Dengue virus (DENV) is arthropod-borne virus that is prevalent in tropical and sub-tropical regions. Main vectors for the virus are mosquitoes of the Aedes genus, including Aedes egypti and Aedes albopictus [1, 2]. DENV belong to the family Flaviviridae, genus Flavivirus. The virus has a positive-sense, enveloped, single-stranded RNA genome of approximately 11 kb in length which have been categorised into four serotypes, DENV 1–4. DENV 2 reported to cause the most epidemics followed by DENV 1[3, 4, 5].
In recent year’s DENV have caught worldwide attention because of increase in the frequency of major epidemics [1]. Globally, 50–100 million DENV infections occur annually, accounting for 20,000–70,000 deaths per year. An estimated 2.5 billion people are at risk of infection. Dengue hemorrhagic fever (DHF) and dengue shock syndrome (DSS) account for about 250,000–500,000 cases each year. Children under 5 years of age are mainly affected. In hyperendemic Asian countries, 22–292 per 1,000 children are infected each year [6, 7, 8]. Dengue epidemics have been reported in African countries since 19th century and all four DENV serotypes have been isolated [3, 9]. The recent outbreak of DENV in Sub-Saharan Africa ascertain that febrile illnesses are now becoming the next threat to the population living in malaria endemic areas [10]. Early 2013, outbreak of dengue was reported in Somalia and Kenya where majority of cases were found in the Indian Ocean Coastal town of Mombasa. Most recently, outbreak was reported in Dar es Salaam, Tanzania. In 2014 dengue outbreak, a total of 2,129 suspected case and 1,018 confirmed cases were reported, where as in 2019 outbreak about 3,000 suspected cases with 71.4% confirmed cases and 2 deaths were reported [11, 12].

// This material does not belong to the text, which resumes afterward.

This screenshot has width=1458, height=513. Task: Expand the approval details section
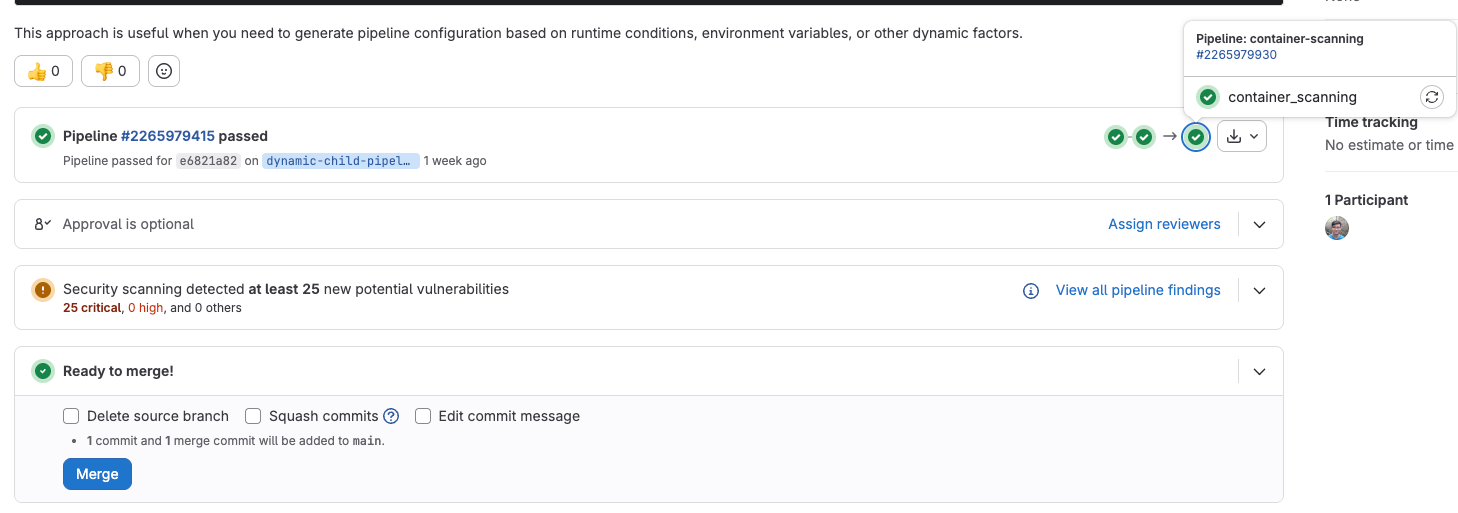point(1260,225)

Many cases of DENV infections in most of the hospitals in Sub-Saharan Africa remain undiagnosed due to lack of accurate diagnostic technique. Every so often febrile illness are treated as presumptive malaria without proper laboratory diagnosis [3, 13, 14]. The clinical manifestation of DENV infections may be confused with those caused by chikungunya fever and other febrile illness, but unlike chikungunya and other febrile illness, DENV infections is associated with DHF and DSS [15].

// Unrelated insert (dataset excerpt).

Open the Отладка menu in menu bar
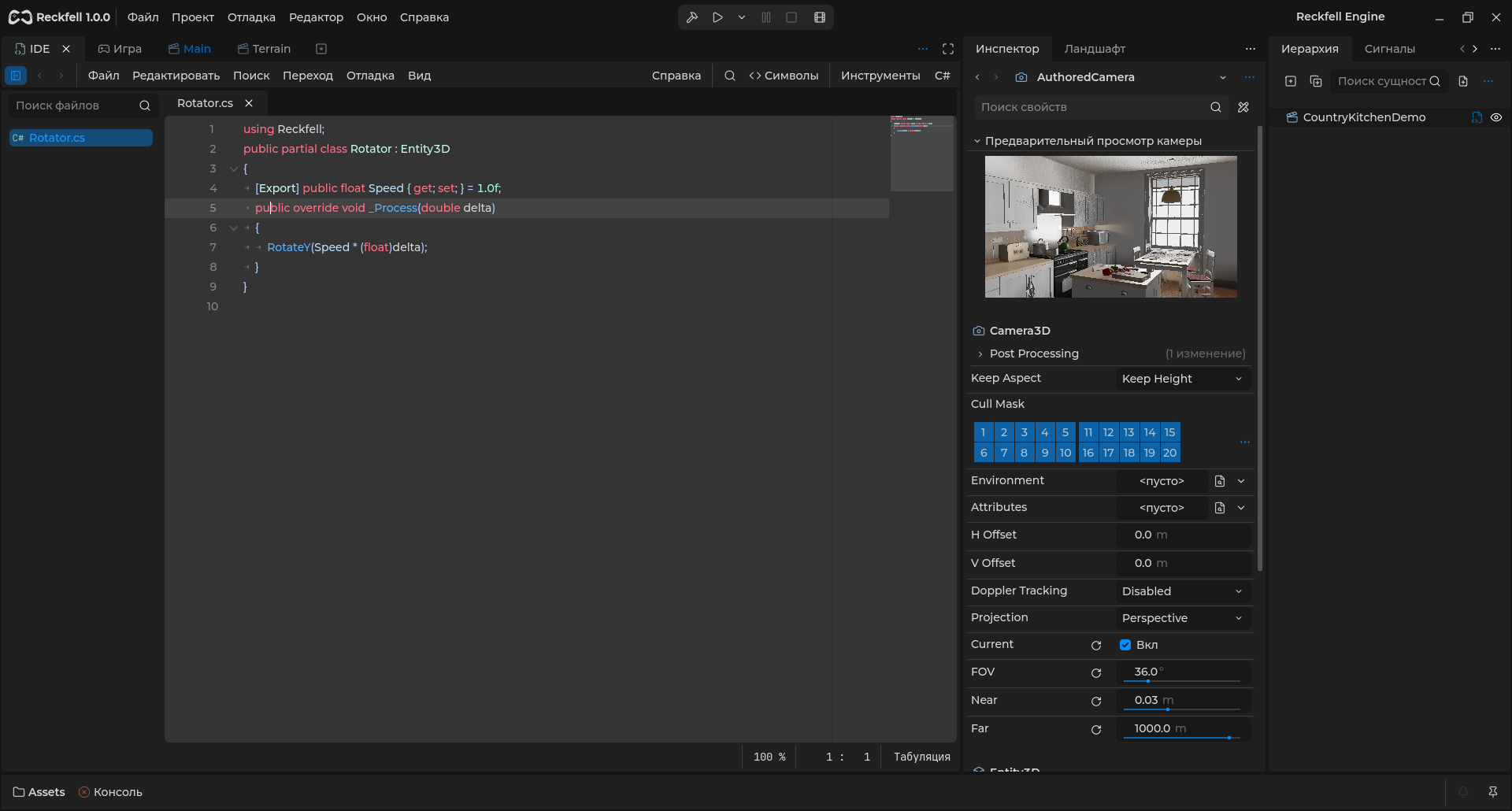Image resolution: width=1512 pixels, height=811 pixels. (x=251, y=17)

Virus culture is often regarded as gold standard method for laboratory diagnosis of DENV but is time consuming and must be performed under biosafety level 3 conditions. Viral culture is rarely done in routine clinical diagnosis as these facilities are not widely available [1, 16]. Serological diagnosis based on capture IgM and IgG ELISA are reliable can only detect IgM around 5 days from the onset of illness and in addition strong antibody cross-reactivity occurs among members of the family which may confuse interpretation of the results [1, 17, 18].
To date, polymerase chain reaction (PCR) methods have been suggested as appropriate laboratory diagnostic technique of DENV infections [1, 14]. Real-time reverse transcriptase PCR (RT-PCR) has been developed as an accurate diagnostic technique at an early stage of infection of several arboviruses. Advantages of Real time RT-PCR over other diagnostic methods including, higher sensitivity, higher specificity and rapidity [2, 16, 19, 20]. The aim of this study was to optimize real-time RT-PCR for detection of DENV infections by using rapid and simple nucleic acid extraction method.